Kremlin’in Tahıl Anlaşmasından beklentisi, siyasi ve ekonomik tecritten bir nebze olsun kurtulma beklentisiydi. Keriç Boğazındaki yasadışı köprünün Ukrayna tarafından ikinci kez vurulmasıyla birlikte bu beklentiyi de rafa kaldırıp gerçek yüzlerini göstermeye başladılar.
Hastaneler, doğumhaneler, yaşlı bakımevleri, AVM’ler, çocuk parkları gibi yüzlerce hedeften sonra Ukrayna limanlarındaki tahıl siloları da Rus teröründen nasibini almaya başladı.
Rusya’nın anlaşmadan çekilirken ilan ettiği asıl hedefi ise, terör rejimini Karadeniz sularında hakim kılmak. Ukrayna yönüne seyreden her gemiyi düşman unsur, bu gemilerin bağlı olduğu ülkeleri de Rusya’ya savaş açmış gibi değerlendirdiklerini ilan ettiler.
Geçen bir aya yakın süre zarfında Rusya, bu hususta ilk denemesini Palau bandıralı bir Türk kuru yük gemisi Şükrü Okan üzerinde dün gerçekleştirdi.
Sabah erken saate Rus devriye gemisi Vasiliy Bikov’dan Şükrü Okan’a yetkisiz bir dur ikazı yapıldı. Ukrayna’nın İzmail limanına ilerleyen gemi, uluslararası sularda olduğu için ikaza uymadı. Bunun üzerine Ruslar, gemiyi uyarı ateşiyle durmaya zorladı ve bir donanma helikopteri ile baskın yaptı.
Rusya’nın Şükrü Okan’ın bayrağını taşıdığı Palau devletinden gemiyi denetlemek için izin almak gibi bir formaliteyi yerine getirmediğini, Pasifik’teki ada devletinin de bunu hiç sorun etmeyeceğini tahmin etmek zor değil.
Fakat Rus donanmasının gemideki Türk mürettebata suçlu muamelesi yaptığı, onları derdest edip ambar kapağı üzerinde oturtarak beklettiği, görüntülerle sabit. Rus askerleri, formaliteden silah ve mühimmat araması yaptıktan sonra –biraz da beceriksizce– helikoptere atlayıp bölgeden ayrılıyor.

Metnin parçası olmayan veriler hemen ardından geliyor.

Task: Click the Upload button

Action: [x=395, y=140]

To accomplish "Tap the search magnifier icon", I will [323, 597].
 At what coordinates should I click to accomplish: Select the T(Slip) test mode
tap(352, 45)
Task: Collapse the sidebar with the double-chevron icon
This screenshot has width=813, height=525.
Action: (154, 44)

250 bini aşkın asker kaybının ardından Ukrayna’da tutunmaya çalışan Rusya, bir yandan da savaşın kendi topraklarına taşındığı gerçeğiyle yüz yüze. Ekonomik, siyasi, askeri tüm planları alt üst oldu.
Ukrayna savaşı hiç yaşanmasaydı ve Rusya bu kadar tecrit ve içe sıkışık kalmasaydı Şükrü Okan’ın basit bir uyarı ateşi ve korsanvari bir baskınla kurtulamayacağı ortada. En iyi ihtimalle torpidoyla batırılır, mürettebattan hayatta kalanları ise uzun bir tutsaklık süreci beklerdi.

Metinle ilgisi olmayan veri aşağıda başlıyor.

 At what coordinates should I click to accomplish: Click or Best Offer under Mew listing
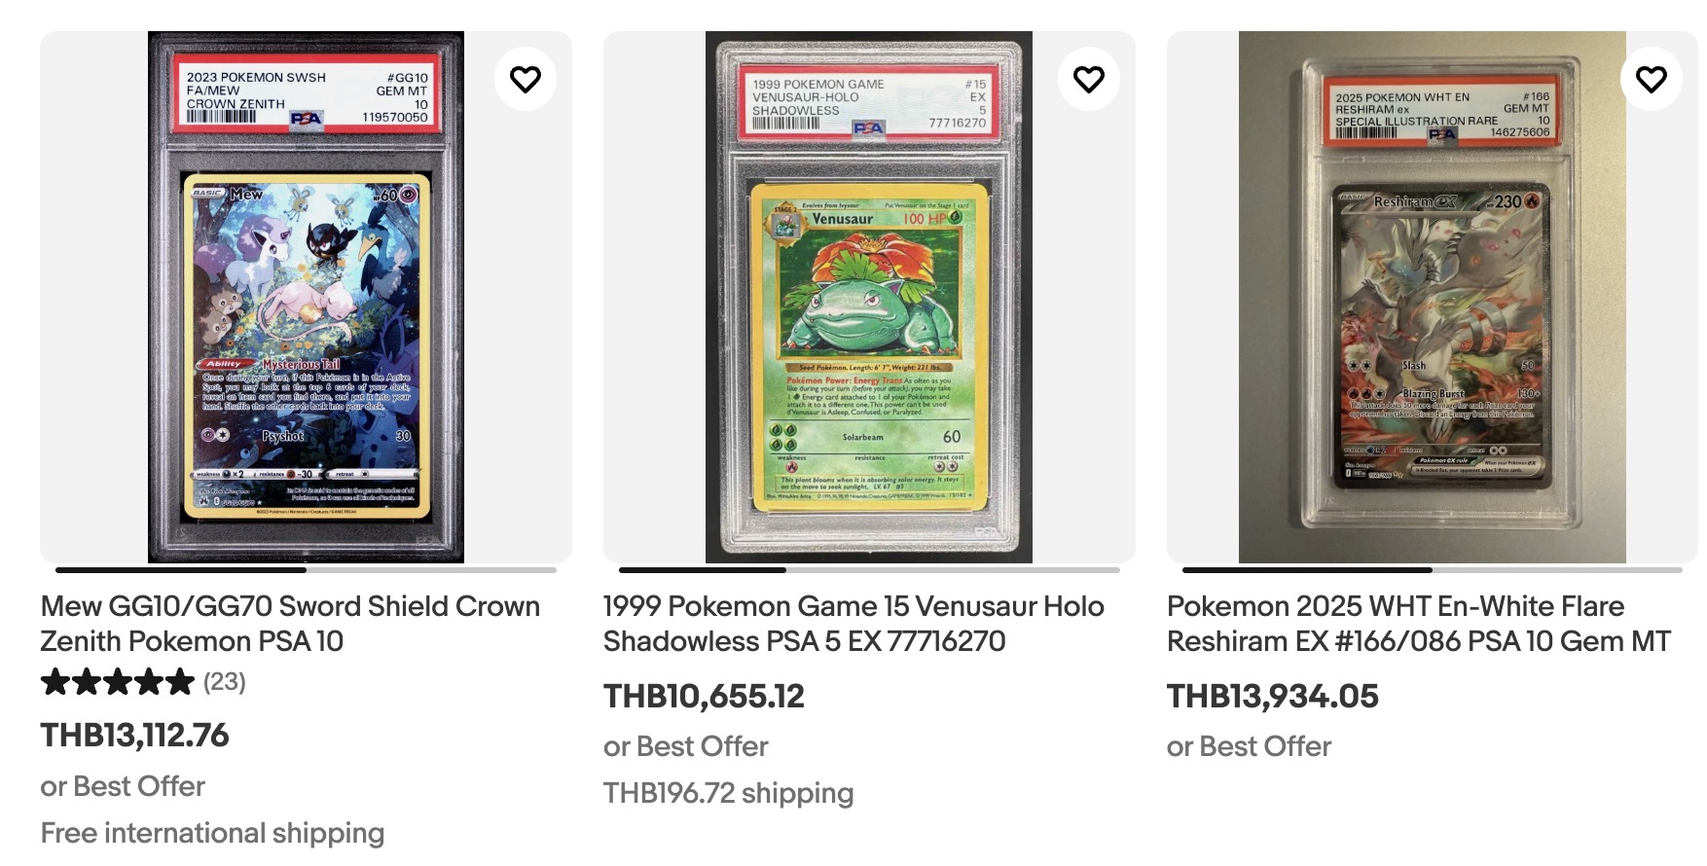(x=123, y=786)
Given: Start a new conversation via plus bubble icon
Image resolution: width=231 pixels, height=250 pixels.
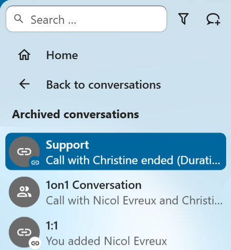Looking at the screenshot, I should [x=213, y=19].
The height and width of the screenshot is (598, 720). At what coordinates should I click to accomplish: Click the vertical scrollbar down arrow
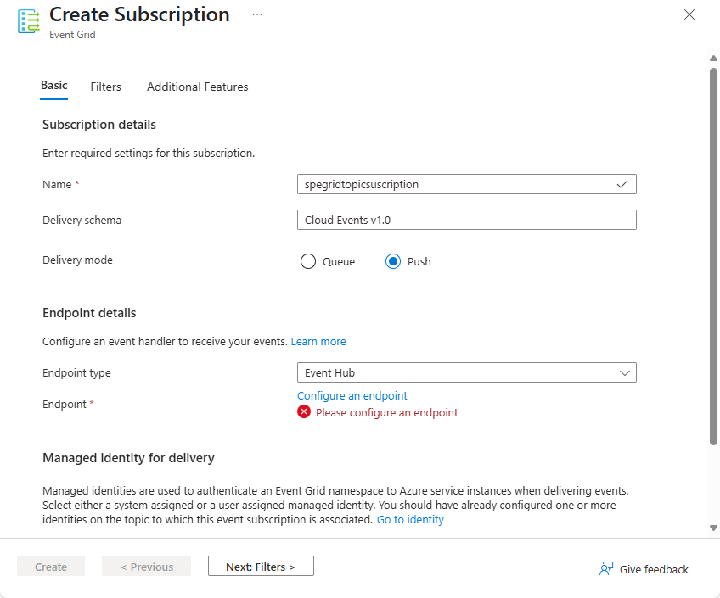713,528
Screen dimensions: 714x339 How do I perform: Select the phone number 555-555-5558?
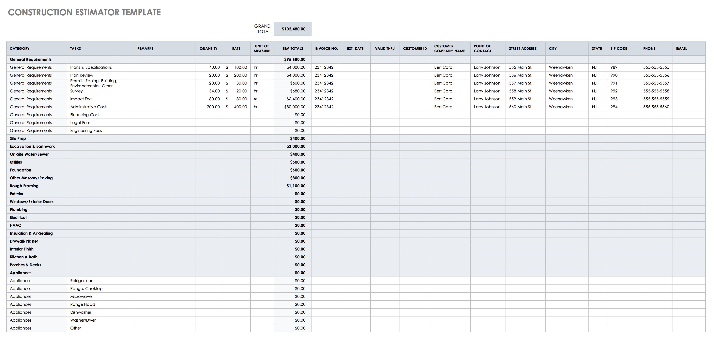pos(656,91)
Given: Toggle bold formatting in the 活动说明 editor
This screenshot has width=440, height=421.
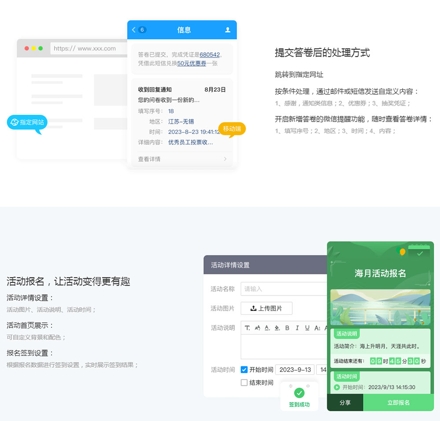Looking at the screenshot, I should pos(287,328).

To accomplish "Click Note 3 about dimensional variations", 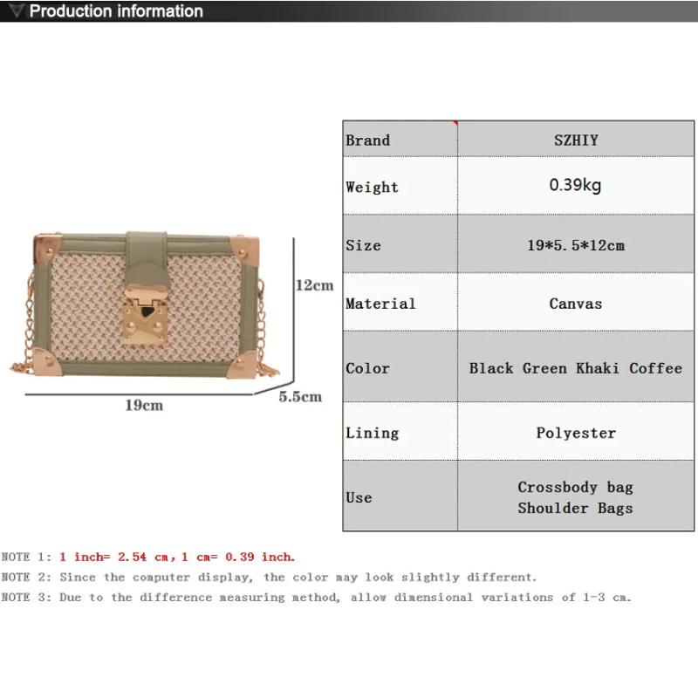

Bunun yerine baskının görüntülerini Rus televizyonlarında vererek içeriyi toparlamaya çalışıyorlar. Tıpkı 50 yıllık teknolojiyle aya roket fırlatmaları gibi.
Rusya, çaptan düşüp Kuzey Kore’leşirken dünyadan gördüğü muamele de her gün bunun bir yansıması olarak değişiyor. Finlandiya’nın NATO üyeliği, Zelenskiy’nin Ankara’daki Azov komutanlarını beraberinde Ukrayna’ya götürmesi, henüz TBMM’den geçmiş olmasa da Erdoğan’ın ağzından İsveç’in de NATO üyeliğine onay çıkmış olması önemli işaretler.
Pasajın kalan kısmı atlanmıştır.